Member of the Georgia House of Representatives
- In office 1967–1971

Personal details
- Born: September 9, 1932 Thomas County, Georgia, U.S.
- Died: January 4, 2025 (aged 92)
- Political party: Democratic
- Spouse: Barbara Vines ​(m. 1957)​
- Children: 3
- Parents: Brady Fallin (father); Ernestine Cason (mother);

= Billy Fallin =

American politician (1932–2025)

William Gene Fallin (September 9, 1932 – January 4, 2025) was an American politician from the state of Georgia. He served as a Democratic member of the Georgia House of Representatives from 1967 to 1971.

==Life and career==
Fallin was born in Thomas County, Georgia, on September 9, 1932, the son of Brady Ernestine Fallin. The moved to Moultrie, Georgia, when he was a child, and he would spend most of his life there. He attended Georgia Military College, then received a B.A. in history from Mercer University and a J.D. from its Walter F. George School of Law.

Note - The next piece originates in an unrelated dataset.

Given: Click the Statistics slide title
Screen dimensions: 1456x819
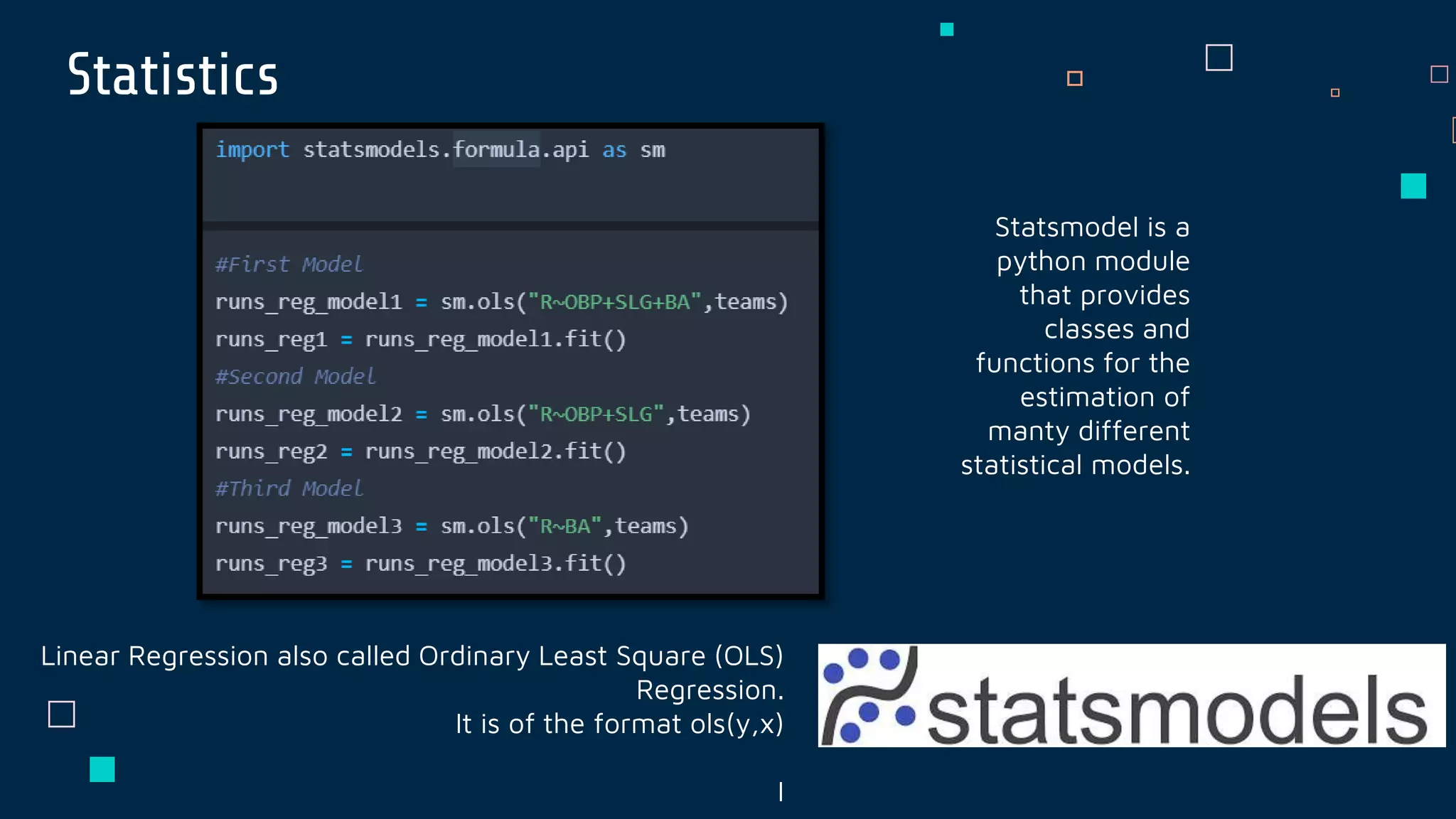Looking at the screenshot, I should (x=173, y=75).
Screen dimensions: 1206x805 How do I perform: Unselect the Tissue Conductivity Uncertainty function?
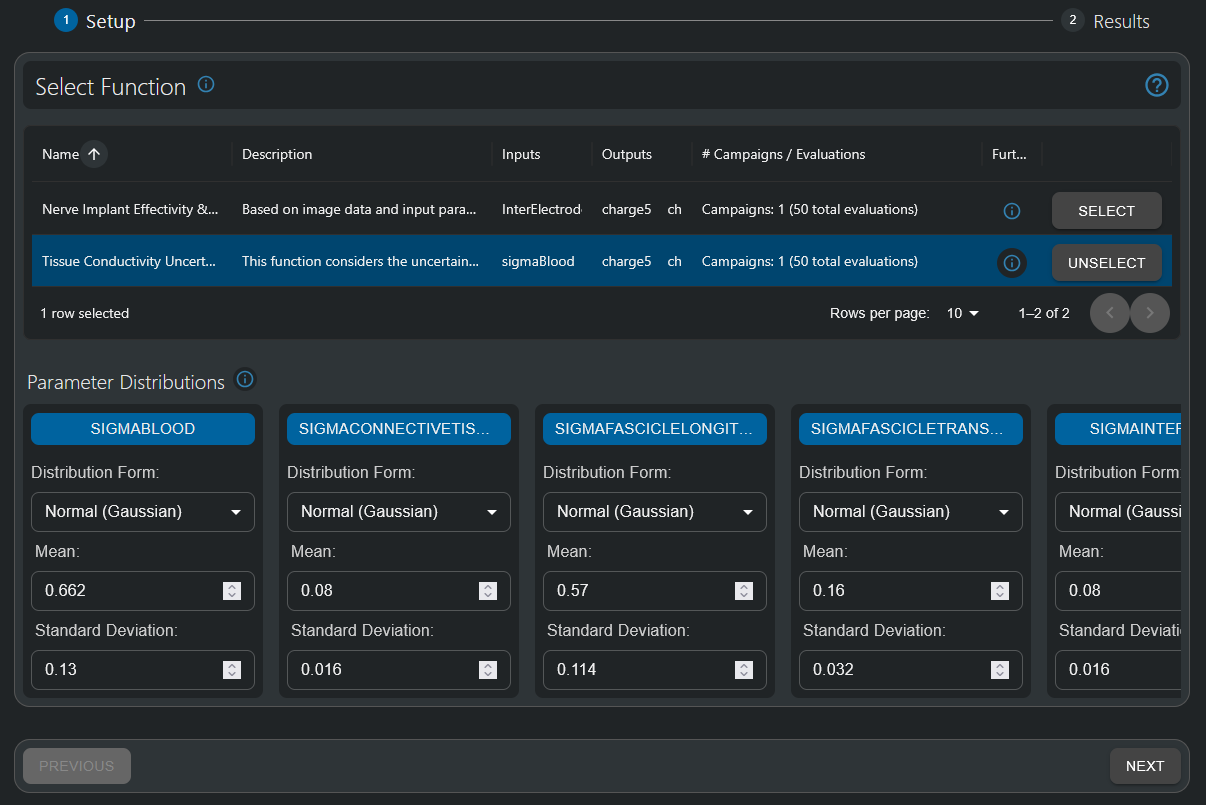point(1106,263)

He served in the U.S. Army during the Korean War, then practiced law for over sixty years. In the 1960s, he was solicitor for Colquitt County, Georgia, resigning in 1967 to take a seat in the Georgia House of Representatives. After two terms in the legislature, he became member and chair of the Colquitt County board of commissioners in 1971, and he held that position for twelve years. In 1976, he was elected president of the Association County Commissioners of Georgia. A political comeback attempt failed in 1988, with Fallin taking 40.6% in the Democratic primary for state representative against incumbent C. J. Powell. He remained active in Moultrie, promoting education, the arts, and historic preservation. He died on January 4, 2025, at the age of 92.